Input records Start Marker

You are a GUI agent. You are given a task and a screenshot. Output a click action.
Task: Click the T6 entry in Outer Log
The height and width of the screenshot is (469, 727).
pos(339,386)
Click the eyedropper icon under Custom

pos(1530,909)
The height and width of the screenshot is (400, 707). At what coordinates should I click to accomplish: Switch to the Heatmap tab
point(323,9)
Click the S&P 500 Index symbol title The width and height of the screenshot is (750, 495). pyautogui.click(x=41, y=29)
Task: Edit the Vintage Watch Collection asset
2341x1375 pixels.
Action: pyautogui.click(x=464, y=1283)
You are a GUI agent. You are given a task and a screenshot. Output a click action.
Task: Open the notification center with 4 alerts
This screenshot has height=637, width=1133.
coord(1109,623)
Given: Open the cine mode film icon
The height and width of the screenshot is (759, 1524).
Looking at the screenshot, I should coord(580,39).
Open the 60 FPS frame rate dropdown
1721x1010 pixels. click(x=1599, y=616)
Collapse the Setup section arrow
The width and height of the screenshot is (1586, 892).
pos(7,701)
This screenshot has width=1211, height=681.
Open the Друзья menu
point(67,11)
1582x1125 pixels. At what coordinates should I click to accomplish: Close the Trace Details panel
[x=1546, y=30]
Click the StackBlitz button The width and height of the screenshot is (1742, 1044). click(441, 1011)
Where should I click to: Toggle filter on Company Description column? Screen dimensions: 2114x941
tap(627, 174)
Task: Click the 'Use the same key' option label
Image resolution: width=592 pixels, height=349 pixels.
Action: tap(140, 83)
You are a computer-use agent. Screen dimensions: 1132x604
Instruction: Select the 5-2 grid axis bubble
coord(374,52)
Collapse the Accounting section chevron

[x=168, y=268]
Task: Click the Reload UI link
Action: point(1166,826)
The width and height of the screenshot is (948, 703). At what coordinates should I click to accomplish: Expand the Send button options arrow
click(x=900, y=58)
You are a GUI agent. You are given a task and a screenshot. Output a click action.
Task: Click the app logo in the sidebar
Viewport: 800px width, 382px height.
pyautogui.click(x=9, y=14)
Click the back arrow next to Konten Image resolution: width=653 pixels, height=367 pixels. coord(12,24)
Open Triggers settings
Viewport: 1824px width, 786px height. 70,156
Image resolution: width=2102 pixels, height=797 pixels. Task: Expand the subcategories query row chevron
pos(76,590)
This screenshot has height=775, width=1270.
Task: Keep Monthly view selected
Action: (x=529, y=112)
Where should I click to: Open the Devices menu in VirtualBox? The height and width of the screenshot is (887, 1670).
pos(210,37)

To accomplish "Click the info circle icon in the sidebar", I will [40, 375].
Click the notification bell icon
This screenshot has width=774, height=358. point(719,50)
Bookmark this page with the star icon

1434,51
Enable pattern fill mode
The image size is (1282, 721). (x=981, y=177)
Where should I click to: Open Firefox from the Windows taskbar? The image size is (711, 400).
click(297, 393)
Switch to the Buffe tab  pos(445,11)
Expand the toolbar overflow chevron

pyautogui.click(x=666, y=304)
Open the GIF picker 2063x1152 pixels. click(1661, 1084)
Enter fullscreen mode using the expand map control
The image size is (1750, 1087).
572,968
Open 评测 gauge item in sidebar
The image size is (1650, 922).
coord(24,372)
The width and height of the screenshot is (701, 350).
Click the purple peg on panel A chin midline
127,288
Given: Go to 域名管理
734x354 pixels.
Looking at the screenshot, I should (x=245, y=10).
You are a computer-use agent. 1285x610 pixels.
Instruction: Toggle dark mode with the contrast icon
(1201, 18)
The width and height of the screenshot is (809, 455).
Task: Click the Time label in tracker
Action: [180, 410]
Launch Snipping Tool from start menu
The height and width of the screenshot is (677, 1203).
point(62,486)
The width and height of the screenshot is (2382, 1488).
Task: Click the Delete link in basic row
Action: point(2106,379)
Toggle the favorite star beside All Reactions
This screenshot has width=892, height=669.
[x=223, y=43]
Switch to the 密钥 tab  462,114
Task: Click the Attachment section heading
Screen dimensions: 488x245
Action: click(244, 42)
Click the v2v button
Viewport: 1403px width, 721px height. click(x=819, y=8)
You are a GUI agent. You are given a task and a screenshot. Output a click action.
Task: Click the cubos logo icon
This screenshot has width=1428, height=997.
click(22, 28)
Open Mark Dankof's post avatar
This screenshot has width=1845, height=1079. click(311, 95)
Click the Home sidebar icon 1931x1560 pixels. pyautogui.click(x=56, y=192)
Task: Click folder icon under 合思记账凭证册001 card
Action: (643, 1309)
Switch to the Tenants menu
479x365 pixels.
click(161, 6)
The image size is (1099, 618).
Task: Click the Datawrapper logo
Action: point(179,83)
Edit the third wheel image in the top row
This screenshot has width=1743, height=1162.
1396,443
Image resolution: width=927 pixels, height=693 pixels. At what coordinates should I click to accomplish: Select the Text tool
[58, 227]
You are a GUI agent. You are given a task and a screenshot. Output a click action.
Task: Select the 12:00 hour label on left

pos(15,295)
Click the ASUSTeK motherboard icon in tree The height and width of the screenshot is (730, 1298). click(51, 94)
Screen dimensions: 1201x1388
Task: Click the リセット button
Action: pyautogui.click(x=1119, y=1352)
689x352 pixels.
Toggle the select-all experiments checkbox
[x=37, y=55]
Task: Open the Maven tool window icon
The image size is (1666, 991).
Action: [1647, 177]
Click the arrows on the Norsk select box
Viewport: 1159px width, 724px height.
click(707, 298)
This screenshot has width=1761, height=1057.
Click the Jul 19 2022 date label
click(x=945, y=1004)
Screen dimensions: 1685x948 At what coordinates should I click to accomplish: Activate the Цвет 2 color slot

Input records End Marker

== Exercise requirements ==
Using the entries above, return each line that includes the word "computer".

== Exercise answer ==
You are a computer-use agent. Screen dimensions: 1132x604
You are a computer-use agent. 1285x610 pixels.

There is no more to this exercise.